Hora da chuva
HORA DA CHUVA
Dorico da Silva
O banho
adolescente em
ducha pública
Há cidadãos de todo tipo, e a chuva os revela. Há quem fuja do banho extraordinário, protegendo pastas, bolsas e roupas, lotando a beirada das lojas, retardando a saída do trabalho, ficando mais um pouquinho no bar. Há os que observam impacientes, de olho no pulso, a trajetória cinzenta das nuvens. Há os urgentes e precavidos, que abrem o guarda-chuva preto furado ou a sombrinha florida, com mais destreza que o próprio Pinguim, inimigo do Batman.
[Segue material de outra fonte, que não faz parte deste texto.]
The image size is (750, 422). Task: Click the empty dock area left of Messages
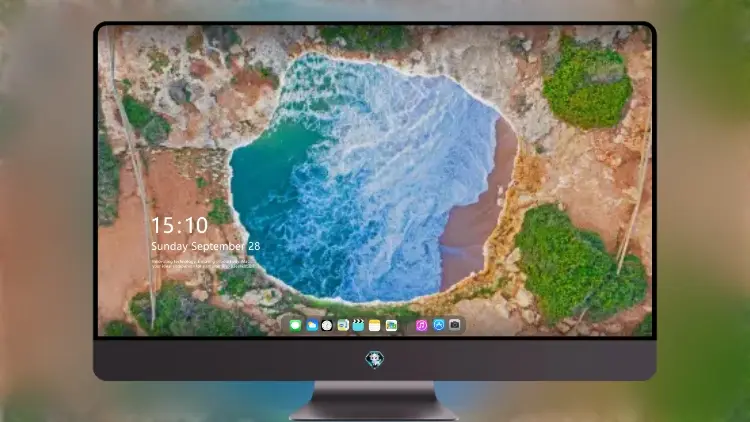(x=286, y=325)
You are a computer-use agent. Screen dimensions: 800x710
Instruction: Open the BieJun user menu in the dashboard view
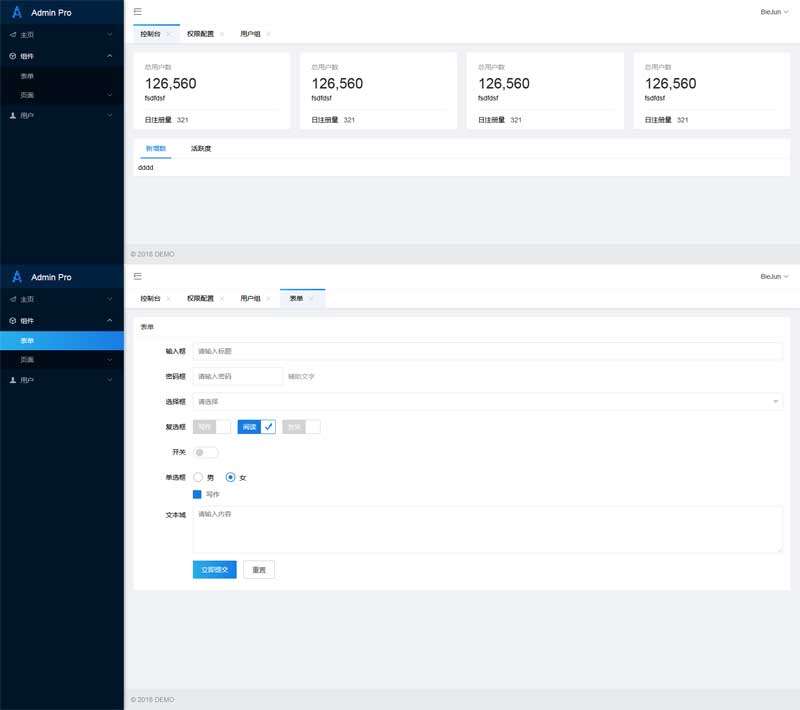[x=774, y=11]
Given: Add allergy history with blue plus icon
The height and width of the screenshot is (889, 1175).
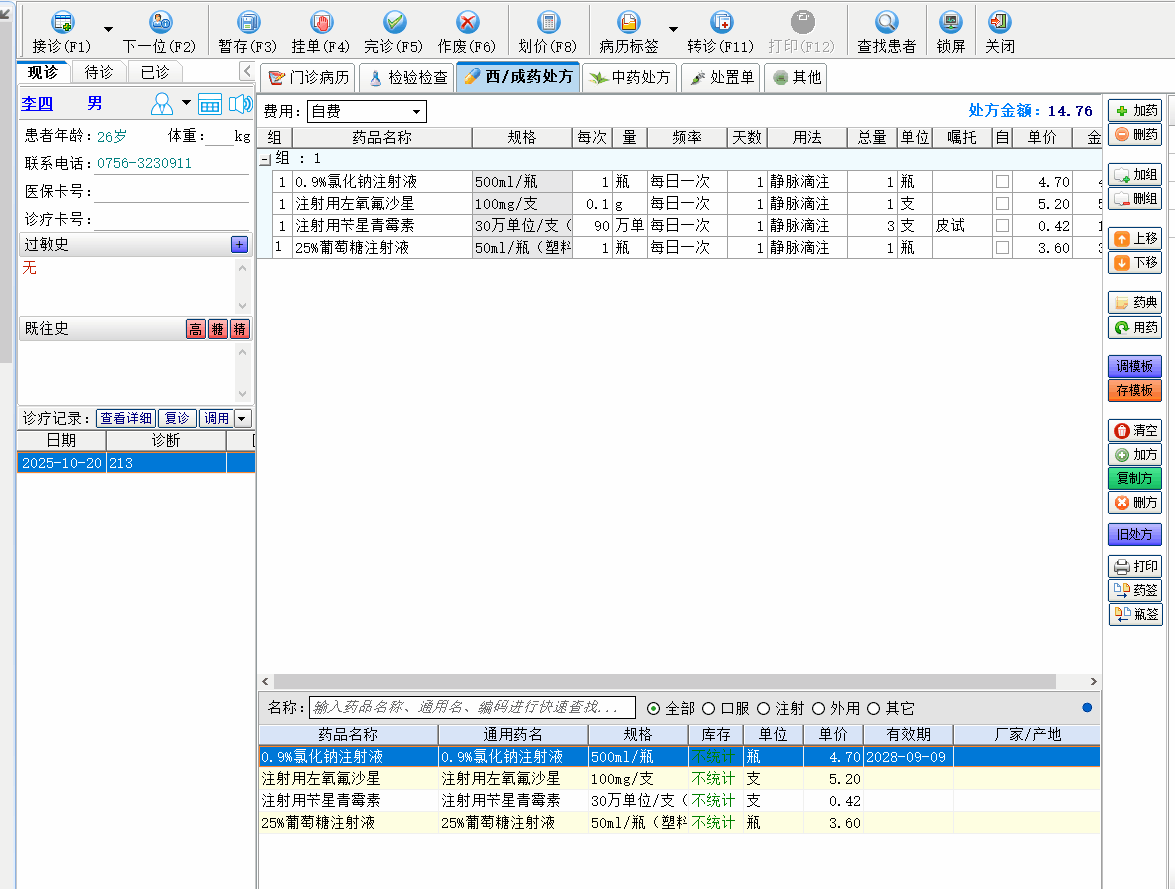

Há os que se limitam a fechar o pára-brisa do carro e ligar o ar condicionado (no caso do BMW), o ventilador (no caso do Passat), o rádio FM (no caso do Escort) e nada (no caso do velho Fusca). Mas, categoria menor, há os que enfrentam a chuva. Ficar ensopado para eles nada importa. É o caso do esportivo trio aí da foto. Bermudas, sorriso no rosto, nada de valor nos bolsos, tênis sem meia, tarde sem compromisso, humor nada sutil da adolescência e dança desengonçada de hormônios jovens, eles se divertem sob a ducha ao ar livre, criada pelo Correios de Londrina. E desdenham os enxutos. Resta saber quem gritou: Crianças, hora do banho!